Yes, avocado would be a great addition.


----------



## wooleybooger (Feb 23, 2019)

Stolen from the inner web. :devil3:

Duckin' and runnin'.


----------



## Colbyt (Jan 27, 2014)

I must confess this looks interesting and something I never thought of.


----------



## Startingover (Apr 18, 2012)

The recipe I copied had EVOO and lime juice. I like idea of black beans too.


----------



## Nik333 (Mar 1, 2015)

There's a similar recipe called Maque Choux. French Creole. It has your beloved peppers.:smile:
"Onions and peppers are cooked down in butter, then garlic, corn, tomatoes, and a generous splash heavy cream are added and the mixture is reduced until the sauce is thick. It’s so easy, and SO delicious!
Now, I’ve seen it with and without tomatoes. Some folks add in bacon; others throw some celery in. I’ve had it where it tastes so sweet it was almost like dessert and then had it so spicy I could barely eat it." 



https://southernbite.com/easy-corn-maque-choux/


----------



## wooleybooger (Feb 23, 2019)

I've made the Paul Prudhomme family recipe for Corn Maque Choux once. As I recall it was quite different from what you posted Nik. Seems like it had eggs in it. Doesn't matter it is a regional preparation and there are probably a couple hundred versions of it. The recipe you posted looks good, I'll have to try it.


----------



## Nik333 (Mar 1, 2015)

wooleybooger said:


> I've made the Paul Prudhomme family recipe for Corn Maque Choux once. As I recall it was quite different from what you posted Nik. Seems like it had eggs in it. Doesn't matter it is a regional preparation and there are probably a couple hundred versions of it. The recipe you posted looks good, I'll have to try it.



I haven't made it, it just looked familiar & I know it's not Succotash, so I looked it up.


I'm always curious about origins. I think a lot of flavors are liked world-wide, they just have different names.



I like corn fritters with syrup but rarely make it. It's a favorite with kids, though. Probably healthier than pancakes.


----------



## wooleybooger (Feb 23, 2019)

Ohhhuuuh, corn fritters and syrup. I'm in love.


----------



## southernxp (May 14, 2020)

Reminds me of Texas caviar. Also called cowboy caviar


----------



## wooleybooger (Feb 23, 2019)

southernxp said:


> Reminds me of Texas caviar.
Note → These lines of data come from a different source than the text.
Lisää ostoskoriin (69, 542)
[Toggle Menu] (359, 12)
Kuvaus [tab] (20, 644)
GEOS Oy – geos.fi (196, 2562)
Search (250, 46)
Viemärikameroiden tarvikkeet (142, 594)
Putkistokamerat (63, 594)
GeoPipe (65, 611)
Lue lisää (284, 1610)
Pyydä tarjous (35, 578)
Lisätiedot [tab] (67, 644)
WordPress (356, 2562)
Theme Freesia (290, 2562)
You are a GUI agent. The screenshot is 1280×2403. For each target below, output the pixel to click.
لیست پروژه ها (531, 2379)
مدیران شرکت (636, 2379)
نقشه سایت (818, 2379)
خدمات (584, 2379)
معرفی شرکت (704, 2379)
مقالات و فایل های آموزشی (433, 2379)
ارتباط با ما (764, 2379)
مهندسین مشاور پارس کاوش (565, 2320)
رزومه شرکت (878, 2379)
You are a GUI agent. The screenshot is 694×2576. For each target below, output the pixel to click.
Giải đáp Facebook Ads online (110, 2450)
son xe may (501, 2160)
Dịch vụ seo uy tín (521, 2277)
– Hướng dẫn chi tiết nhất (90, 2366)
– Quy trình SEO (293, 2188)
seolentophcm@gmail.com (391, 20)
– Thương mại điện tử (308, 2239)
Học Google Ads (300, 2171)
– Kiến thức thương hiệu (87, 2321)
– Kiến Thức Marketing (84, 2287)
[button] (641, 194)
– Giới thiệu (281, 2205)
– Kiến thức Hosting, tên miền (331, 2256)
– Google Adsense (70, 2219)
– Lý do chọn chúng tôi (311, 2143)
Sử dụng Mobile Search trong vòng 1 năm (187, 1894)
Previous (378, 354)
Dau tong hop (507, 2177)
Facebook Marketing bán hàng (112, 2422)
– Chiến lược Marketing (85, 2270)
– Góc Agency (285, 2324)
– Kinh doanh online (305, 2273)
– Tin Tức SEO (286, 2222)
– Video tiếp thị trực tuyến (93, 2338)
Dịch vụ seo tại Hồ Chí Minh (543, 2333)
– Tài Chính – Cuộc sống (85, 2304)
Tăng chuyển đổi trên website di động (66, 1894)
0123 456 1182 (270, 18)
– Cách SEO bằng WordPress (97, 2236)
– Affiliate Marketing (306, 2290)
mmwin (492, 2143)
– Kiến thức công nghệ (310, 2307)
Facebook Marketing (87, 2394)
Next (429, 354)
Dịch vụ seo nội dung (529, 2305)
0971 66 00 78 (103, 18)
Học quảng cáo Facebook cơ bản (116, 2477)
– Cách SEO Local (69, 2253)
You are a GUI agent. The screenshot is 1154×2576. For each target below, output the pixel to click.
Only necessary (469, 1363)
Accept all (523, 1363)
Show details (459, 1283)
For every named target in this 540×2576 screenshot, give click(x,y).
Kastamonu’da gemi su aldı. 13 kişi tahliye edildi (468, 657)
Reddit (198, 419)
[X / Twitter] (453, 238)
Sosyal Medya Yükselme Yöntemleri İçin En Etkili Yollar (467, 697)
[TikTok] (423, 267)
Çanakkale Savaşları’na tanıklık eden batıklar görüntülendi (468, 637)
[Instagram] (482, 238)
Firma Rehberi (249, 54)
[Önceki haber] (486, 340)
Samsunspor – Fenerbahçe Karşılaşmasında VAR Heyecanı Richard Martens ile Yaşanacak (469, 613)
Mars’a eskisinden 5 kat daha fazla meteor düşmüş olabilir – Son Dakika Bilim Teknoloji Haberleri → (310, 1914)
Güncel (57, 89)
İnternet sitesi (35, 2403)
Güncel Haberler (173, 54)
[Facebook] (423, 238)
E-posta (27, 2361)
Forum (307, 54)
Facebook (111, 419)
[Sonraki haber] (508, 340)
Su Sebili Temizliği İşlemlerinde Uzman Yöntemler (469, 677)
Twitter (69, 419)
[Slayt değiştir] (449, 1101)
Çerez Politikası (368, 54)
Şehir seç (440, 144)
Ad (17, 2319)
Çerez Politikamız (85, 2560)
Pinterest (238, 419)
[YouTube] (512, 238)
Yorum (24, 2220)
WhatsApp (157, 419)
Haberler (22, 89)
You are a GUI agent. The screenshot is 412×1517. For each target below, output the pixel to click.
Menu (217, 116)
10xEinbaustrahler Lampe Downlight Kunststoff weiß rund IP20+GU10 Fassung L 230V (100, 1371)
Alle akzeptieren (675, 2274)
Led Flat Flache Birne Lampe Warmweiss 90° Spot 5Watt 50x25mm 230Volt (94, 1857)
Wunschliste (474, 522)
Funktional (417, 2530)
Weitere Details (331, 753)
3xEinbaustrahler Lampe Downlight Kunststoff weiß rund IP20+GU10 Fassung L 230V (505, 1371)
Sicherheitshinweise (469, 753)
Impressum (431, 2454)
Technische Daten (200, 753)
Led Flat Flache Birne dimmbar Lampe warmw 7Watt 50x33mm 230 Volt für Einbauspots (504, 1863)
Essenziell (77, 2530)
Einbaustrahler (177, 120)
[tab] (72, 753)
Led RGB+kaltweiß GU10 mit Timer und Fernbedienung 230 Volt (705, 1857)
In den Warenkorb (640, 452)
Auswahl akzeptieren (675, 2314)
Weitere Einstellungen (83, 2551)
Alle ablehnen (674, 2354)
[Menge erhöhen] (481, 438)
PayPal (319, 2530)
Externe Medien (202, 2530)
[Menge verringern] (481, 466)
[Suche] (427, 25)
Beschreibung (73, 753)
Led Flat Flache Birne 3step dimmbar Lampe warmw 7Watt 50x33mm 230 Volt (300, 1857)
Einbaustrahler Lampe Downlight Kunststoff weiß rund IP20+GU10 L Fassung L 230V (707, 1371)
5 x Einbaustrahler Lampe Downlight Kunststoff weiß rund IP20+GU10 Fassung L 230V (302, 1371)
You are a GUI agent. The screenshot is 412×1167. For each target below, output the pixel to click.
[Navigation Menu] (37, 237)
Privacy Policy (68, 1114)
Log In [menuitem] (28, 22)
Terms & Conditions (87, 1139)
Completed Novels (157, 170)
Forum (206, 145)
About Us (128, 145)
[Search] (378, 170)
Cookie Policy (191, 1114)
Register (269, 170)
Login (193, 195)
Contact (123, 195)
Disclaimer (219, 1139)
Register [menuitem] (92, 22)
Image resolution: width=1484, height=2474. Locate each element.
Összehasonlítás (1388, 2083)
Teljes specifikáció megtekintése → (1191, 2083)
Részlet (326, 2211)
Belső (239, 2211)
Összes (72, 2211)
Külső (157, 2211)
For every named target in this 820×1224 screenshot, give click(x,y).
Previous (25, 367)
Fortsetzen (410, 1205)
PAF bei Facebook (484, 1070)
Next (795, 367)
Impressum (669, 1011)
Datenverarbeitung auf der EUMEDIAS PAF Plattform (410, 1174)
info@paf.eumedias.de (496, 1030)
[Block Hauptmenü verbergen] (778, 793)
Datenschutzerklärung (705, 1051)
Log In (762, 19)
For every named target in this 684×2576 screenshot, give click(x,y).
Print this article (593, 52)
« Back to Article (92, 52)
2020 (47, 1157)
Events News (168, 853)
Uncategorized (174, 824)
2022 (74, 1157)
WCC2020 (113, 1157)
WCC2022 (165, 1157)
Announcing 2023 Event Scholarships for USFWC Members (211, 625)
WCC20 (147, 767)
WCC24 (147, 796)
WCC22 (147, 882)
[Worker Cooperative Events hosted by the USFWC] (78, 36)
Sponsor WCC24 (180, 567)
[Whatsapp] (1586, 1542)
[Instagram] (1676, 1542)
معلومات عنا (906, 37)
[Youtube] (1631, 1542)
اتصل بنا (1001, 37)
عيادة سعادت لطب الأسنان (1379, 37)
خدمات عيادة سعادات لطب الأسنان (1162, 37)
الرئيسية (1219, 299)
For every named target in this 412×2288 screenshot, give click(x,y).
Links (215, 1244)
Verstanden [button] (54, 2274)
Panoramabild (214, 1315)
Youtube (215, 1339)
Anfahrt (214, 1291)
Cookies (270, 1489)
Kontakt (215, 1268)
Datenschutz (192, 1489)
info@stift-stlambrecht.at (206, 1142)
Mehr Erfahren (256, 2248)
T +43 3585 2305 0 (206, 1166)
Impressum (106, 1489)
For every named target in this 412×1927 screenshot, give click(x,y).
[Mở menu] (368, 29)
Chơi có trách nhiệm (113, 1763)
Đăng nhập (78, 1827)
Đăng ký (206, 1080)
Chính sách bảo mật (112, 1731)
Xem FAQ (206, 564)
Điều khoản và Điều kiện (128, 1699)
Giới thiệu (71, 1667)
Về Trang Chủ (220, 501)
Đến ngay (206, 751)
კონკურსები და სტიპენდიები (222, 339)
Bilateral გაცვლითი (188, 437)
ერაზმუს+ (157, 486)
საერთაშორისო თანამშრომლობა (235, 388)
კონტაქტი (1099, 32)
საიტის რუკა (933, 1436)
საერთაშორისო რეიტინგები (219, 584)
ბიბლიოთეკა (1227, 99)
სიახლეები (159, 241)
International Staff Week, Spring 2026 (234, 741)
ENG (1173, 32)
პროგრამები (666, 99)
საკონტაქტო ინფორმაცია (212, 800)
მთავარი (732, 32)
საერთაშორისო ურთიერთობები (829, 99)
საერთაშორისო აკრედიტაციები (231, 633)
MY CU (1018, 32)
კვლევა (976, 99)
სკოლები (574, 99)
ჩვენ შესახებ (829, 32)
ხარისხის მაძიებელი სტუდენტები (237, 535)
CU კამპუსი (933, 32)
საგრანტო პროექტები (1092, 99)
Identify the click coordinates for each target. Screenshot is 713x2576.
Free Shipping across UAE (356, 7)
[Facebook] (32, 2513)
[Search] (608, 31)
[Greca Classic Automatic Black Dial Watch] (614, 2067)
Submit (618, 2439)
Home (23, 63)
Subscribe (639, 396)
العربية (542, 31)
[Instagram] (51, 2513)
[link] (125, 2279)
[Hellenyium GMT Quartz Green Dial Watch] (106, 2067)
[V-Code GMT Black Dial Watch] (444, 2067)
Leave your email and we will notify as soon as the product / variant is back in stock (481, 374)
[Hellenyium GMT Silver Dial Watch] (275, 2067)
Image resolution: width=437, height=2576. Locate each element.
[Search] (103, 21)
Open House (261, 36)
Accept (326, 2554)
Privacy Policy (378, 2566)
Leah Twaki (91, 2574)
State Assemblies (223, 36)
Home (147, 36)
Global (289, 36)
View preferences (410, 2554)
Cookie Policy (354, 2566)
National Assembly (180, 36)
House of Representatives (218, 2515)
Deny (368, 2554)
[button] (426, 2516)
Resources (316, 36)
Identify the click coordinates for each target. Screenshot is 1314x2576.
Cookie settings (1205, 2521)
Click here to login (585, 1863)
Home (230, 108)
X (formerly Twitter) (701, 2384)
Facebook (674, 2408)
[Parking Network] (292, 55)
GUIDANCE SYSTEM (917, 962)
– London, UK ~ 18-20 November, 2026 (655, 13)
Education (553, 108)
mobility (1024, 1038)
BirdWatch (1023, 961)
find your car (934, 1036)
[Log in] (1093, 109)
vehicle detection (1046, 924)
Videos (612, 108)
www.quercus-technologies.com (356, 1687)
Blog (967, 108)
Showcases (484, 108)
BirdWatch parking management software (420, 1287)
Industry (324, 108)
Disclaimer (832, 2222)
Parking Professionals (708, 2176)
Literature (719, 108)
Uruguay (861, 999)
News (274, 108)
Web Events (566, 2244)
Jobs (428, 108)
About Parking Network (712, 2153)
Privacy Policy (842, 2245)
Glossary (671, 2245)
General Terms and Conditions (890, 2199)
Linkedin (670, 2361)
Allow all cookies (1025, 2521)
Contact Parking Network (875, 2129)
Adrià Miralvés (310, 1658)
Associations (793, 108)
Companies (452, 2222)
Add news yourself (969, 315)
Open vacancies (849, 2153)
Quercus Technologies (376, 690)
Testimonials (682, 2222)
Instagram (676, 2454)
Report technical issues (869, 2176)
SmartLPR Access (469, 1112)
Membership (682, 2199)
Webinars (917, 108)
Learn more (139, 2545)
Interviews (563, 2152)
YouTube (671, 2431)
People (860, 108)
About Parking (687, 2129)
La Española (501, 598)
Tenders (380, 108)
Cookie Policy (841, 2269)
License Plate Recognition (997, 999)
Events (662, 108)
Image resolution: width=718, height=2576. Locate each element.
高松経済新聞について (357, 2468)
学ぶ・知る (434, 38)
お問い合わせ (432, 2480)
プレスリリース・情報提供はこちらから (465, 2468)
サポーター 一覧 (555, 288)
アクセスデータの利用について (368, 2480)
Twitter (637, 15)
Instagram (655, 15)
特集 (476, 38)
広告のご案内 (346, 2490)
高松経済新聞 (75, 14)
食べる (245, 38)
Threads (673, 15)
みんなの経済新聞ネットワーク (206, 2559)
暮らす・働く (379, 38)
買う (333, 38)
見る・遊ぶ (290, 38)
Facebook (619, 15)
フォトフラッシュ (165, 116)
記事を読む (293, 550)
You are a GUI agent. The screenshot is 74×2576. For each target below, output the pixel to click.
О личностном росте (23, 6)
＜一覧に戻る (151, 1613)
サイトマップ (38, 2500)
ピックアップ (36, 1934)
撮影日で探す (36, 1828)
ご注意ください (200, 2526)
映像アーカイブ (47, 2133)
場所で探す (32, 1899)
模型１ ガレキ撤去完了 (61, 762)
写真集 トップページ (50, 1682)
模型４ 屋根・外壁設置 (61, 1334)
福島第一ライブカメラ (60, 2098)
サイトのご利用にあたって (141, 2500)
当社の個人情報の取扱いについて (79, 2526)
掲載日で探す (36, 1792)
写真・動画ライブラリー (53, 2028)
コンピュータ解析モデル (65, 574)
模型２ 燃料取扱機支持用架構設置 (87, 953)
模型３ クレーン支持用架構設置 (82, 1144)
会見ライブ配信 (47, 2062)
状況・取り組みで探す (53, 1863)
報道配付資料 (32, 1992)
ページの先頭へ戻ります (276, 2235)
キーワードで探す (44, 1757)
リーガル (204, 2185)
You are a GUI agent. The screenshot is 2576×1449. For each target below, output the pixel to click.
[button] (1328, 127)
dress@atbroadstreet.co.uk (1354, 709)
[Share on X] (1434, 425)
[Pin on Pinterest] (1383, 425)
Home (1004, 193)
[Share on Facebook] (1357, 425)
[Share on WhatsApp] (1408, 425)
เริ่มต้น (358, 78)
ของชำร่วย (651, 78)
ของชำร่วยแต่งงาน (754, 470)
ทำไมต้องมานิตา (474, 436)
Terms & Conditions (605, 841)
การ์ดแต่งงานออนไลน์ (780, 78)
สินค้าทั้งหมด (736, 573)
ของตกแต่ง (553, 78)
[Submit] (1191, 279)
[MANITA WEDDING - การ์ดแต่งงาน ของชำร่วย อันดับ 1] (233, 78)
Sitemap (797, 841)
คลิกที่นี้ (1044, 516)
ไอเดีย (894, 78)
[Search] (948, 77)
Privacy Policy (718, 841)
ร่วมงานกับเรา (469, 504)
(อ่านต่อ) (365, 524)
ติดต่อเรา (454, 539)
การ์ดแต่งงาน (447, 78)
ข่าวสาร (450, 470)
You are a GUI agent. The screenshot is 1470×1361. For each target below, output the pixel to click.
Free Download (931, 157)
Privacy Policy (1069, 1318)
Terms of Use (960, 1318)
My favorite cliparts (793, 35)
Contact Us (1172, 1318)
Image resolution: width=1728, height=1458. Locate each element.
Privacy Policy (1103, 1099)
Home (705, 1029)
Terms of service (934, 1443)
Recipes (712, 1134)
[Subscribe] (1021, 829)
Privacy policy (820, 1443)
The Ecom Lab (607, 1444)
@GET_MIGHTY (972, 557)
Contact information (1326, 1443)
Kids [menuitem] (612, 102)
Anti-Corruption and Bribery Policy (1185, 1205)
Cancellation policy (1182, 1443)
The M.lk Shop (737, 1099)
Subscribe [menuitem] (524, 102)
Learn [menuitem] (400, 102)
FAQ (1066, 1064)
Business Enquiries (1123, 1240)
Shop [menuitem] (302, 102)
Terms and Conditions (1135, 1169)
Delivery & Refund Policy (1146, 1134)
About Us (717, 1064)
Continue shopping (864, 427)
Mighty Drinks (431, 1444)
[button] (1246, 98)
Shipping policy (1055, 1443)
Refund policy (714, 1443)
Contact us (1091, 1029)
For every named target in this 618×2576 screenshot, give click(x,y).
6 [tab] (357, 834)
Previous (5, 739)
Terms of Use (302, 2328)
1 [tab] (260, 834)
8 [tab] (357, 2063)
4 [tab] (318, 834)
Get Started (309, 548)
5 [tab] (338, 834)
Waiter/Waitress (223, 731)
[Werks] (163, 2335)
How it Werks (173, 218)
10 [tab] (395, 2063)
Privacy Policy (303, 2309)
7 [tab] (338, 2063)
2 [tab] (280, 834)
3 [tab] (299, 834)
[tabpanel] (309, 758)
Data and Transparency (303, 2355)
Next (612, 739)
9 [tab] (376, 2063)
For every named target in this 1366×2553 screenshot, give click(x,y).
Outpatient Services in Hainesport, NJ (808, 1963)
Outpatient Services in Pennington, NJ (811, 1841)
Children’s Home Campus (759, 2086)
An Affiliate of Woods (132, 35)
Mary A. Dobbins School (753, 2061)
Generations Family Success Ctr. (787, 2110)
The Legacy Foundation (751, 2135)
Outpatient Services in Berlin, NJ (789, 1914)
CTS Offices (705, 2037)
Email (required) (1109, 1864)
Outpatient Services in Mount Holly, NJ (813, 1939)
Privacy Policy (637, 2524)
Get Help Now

Also called cowboy caviar


Put blackeyed peas in place of most of the corn and you have Texas Caviar. Might also be known as cowboy caviar.


----------



## Dave Sal (Dec 20, 2012)

wooleybooger said:


> Put blackeyed peas in place of most of the corn and you have Texas Caviar. Might also be known as cowboy caviar.



Thanks for posting this. I'd never heard of Texas caviar before but it looks fantastic. Just found a recipe and will be making it soon.


----------



## Nik333 (Mar 1, 2015)

@SeniorSitizen just had a thread on it.


https://www.diychatroom.com/f195/texas-caviar-time-689617/


----------